Preterm birth is considered to be any spontaneous or induced birth before 37 weeks of gestation.
Premature birth has collateral effects on neonatal mortality, infant morbidity in the short and long term and for public health the costs are astronomical, considering preterm birth as the main problem in current obstetrics despite numerous research studies and technological advances.
In developed countries, 75% of perinatal mortality occurs in preterm infants, but more attention is now being paid to early preterm births (<32 weeks’ gestation), as they account for 1-2% of all births and of this corresponds to 60% of all neonatal mortality and almost 50% of all long-term neurological morbidity. Morbidities include respiratory distress syndrome, bronchopulmonary dysplasia, intraventricular hemorrhage, periventricular leukomalacia, neurotizing enterocolitis, sepsis, and retinopathy of prematurity.
Long-term complications include cognitive disorders, social and behavioral problems, and cerebral palsy.
Is there a way to identify preterm labor?
Preterm labor can be identified through vaginal examination that provides information when an open cervix is already found and the other way is through the measurement of cervical length by transvaginal ultrasound that identifies shortening of the cervix, this being part of the terminal pathway. common in a substantial number of cases of spontaneous preterm birth in both single and multiple gestations, regardless of whether or not they had a history of preterm birth.
When should I have the cervical length done?
International guidelines indicate that a cervical length of 25 mm at 18-24 weeks of gestation identifies around 50% of spontaneous preterm births before 32 weeks.
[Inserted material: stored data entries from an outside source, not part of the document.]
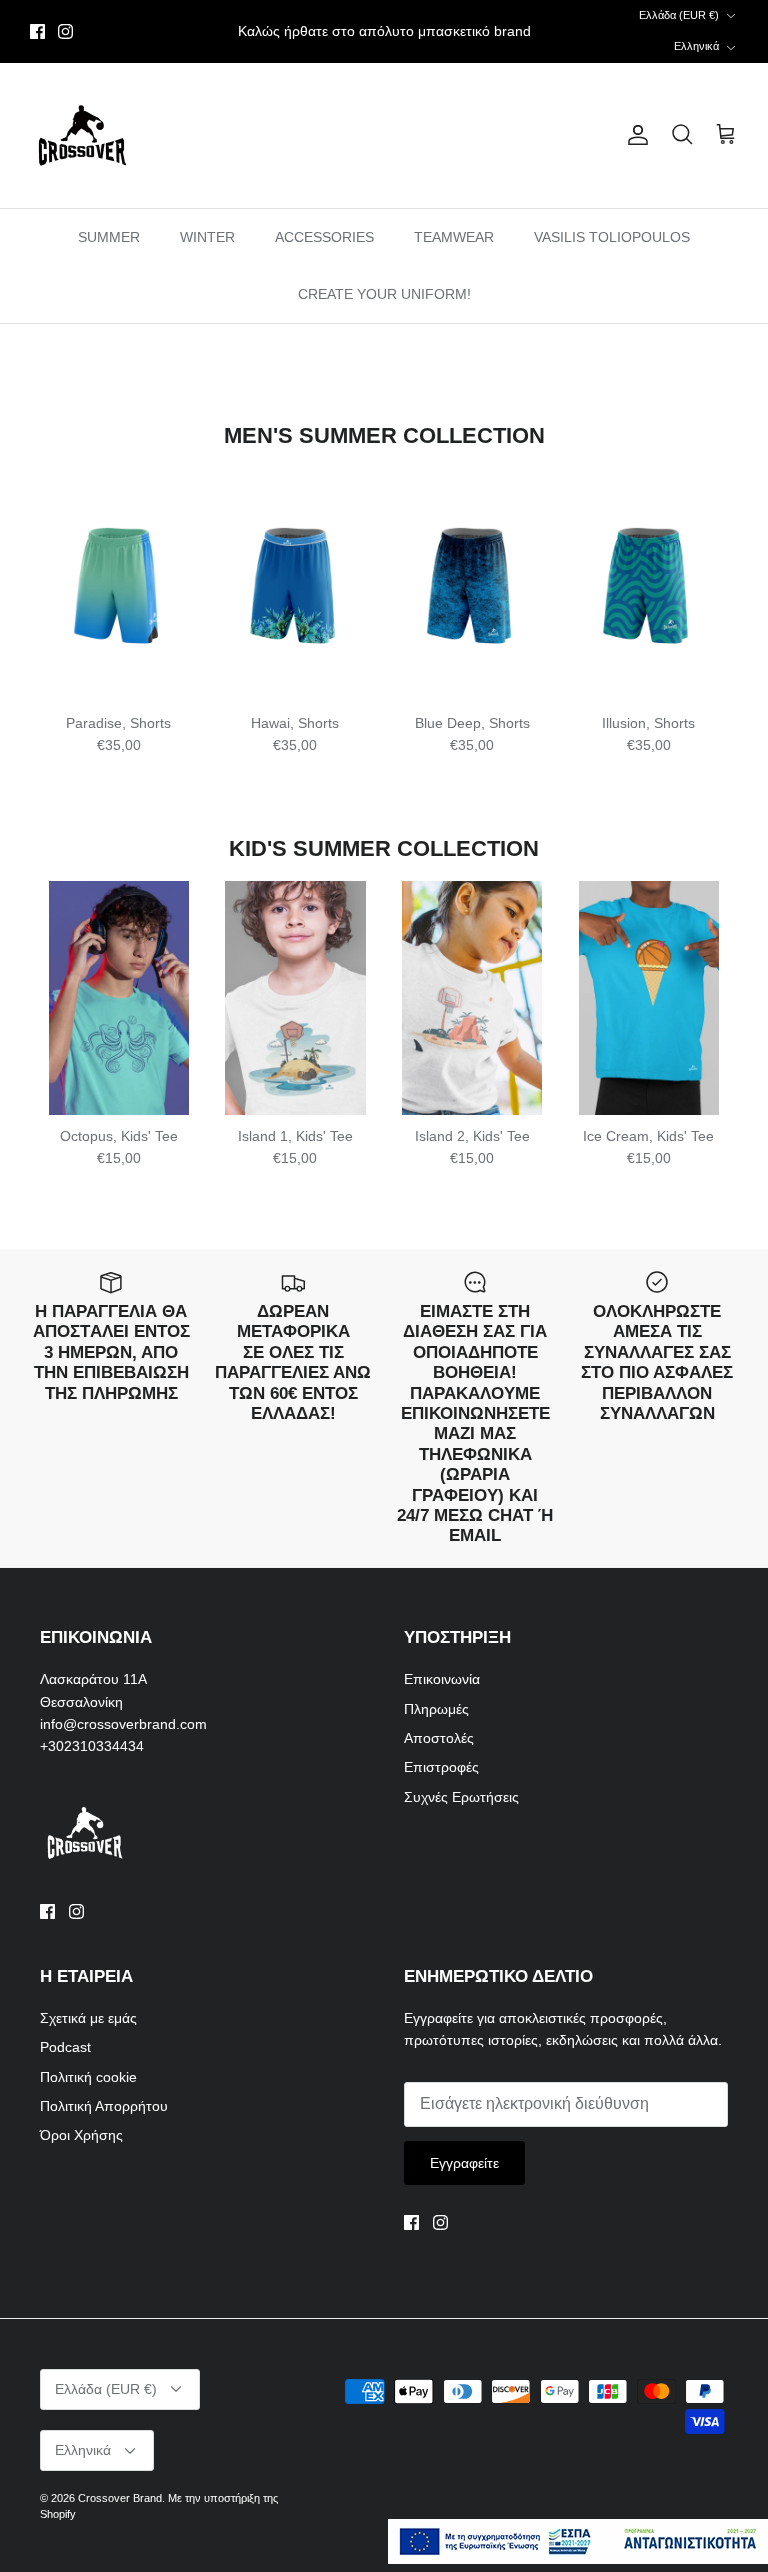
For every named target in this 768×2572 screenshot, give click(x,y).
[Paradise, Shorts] (119, 585)
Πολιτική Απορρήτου (104, 2106)
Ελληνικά (696, 46)
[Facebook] (37, 31)
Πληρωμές (436, 1709)
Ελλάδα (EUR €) (679, 15)
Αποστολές (439, 1738)
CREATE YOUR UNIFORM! (384, 294)
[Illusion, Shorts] (648, 585)
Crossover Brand (120, 2498)
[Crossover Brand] (82, 135)
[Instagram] (65, 31)
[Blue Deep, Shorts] (472, 585)
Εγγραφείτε (464, 2163)
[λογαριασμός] (634, 135)
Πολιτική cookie (88, 2077)
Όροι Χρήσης (81, 2135)
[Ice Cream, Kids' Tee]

In the Maternal Fetal Unit UR- Managua develops a model to predict premature delivery based on international protocols when performing cervical length in:
1. First trimester (12 weeks of pregnancy) to patients at high risk of preterm birth established by previous history of preterm birth and age.
2. In the second trimester (18-24 weeks of pregnancy) to ALL pregnant women classified as low risk.
Any cervical length less than 25 mm is considered high risk of preterm birth, before which a series of preventive measures are initiated, such as progesterone administration, cerclage and pessary placement.
Is it safe to perform the Transvaginal Cervical Length while pregnant?
A simple ultrasound measurement of the cervix is not only safe but effective and does not cause discomfort or side effects.